Ken Caminiti, a former MVP with the Padres, once told me and my teammate Randy Wolf, “This is a great game. The greatest in the world……when you’re doing well.”
That line has always stuck with me. Because there is truth in it. This game can give you everything. And then humble you in a heartbeat.
And yet, we still say it. Sometimes sarcastically, sometimes bitterly, sometimes in awe.
I live for this.
Take Angels infielder Anthony Rendon. Since signing a $245 million deal with the Angels in 2019, it has been a tough road. Injuries have derailed him year after year. He was supposed to be part of a transformation alongside Mike Trout and Shohei Ohtani to give the Angels a chance at being perennial playoff contenders. Instead, Ohtani has gone to the Dodgers, Trout has battled his own injuries, and the Angels still have yet to see the postseason.
But we must not forget how dominant Rendon was in 2019.
.319/.412/.598 – 117 runs, 126 RBIs, 34 HRs, 80 BB. Pure production.
Still, his time in Anaheim has become synonymous with frustration. Fans see the injuries, hear the eyebrow-raising comments delivered with raw transparency, and are left wondering if it is all just indifference.

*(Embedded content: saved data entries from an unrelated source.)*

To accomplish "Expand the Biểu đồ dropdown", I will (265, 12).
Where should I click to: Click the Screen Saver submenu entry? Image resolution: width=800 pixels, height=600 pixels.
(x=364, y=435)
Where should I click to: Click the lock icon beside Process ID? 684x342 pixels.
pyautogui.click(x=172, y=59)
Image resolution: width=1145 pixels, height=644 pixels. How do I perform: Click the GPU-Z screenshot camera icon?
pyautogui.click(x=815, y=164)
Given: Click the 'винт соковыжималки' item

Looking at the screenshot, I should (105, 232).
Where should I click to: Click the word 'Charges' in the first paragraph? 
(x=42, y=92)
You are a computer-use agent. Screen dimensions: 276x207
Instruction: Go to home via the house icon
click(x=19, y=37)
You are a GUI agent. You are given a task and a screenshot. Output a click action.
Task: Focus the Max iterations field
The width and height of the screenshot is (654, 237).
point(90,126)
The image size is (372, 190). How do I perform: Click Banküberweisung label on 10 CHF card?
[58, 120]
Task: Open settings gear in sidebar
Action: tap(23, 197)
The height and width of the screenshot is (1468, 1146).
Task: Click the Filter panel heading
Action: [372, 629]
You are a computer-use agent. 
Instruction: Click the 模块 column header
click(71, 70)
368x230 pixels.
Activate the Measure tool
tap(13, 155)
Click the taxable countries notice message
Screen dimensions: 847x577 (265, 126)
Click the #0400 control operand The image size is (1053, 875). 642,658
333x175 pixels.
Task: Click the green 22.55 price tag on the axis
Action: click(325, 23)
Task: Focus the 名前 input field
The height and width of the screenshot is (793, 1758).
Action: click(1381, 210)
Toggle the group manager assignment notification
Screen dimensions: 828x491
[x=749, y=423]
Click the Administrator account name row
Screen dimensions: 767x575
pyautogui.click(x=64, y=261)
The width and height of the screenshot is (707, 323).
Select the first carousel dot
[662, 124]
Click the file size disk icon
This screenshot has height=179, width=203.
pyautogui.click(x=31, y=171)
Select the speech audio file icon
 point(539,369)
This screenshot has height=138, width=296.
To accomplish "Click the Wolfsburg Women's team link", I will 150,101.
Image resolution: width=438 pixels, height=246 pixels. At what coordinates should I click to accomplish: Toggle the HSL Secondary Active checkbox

I have been accused of not caring enough during my early playing days, so I understand that players express passion differently. There is no single way to show you care. At one point, frustration bubbled over for Rendon and he grabbed a heckling fan in Oakland, an emotional response that, while inappropriate, does not come from someone completely indifferent. And while some of his comments, yawning during an at-bat (which he explained with scientific reasoning), acknowledging that baseball is not a priority, and openly saying he does not watch the game rub people the wrong way, he clearly has no issues speaking plainly.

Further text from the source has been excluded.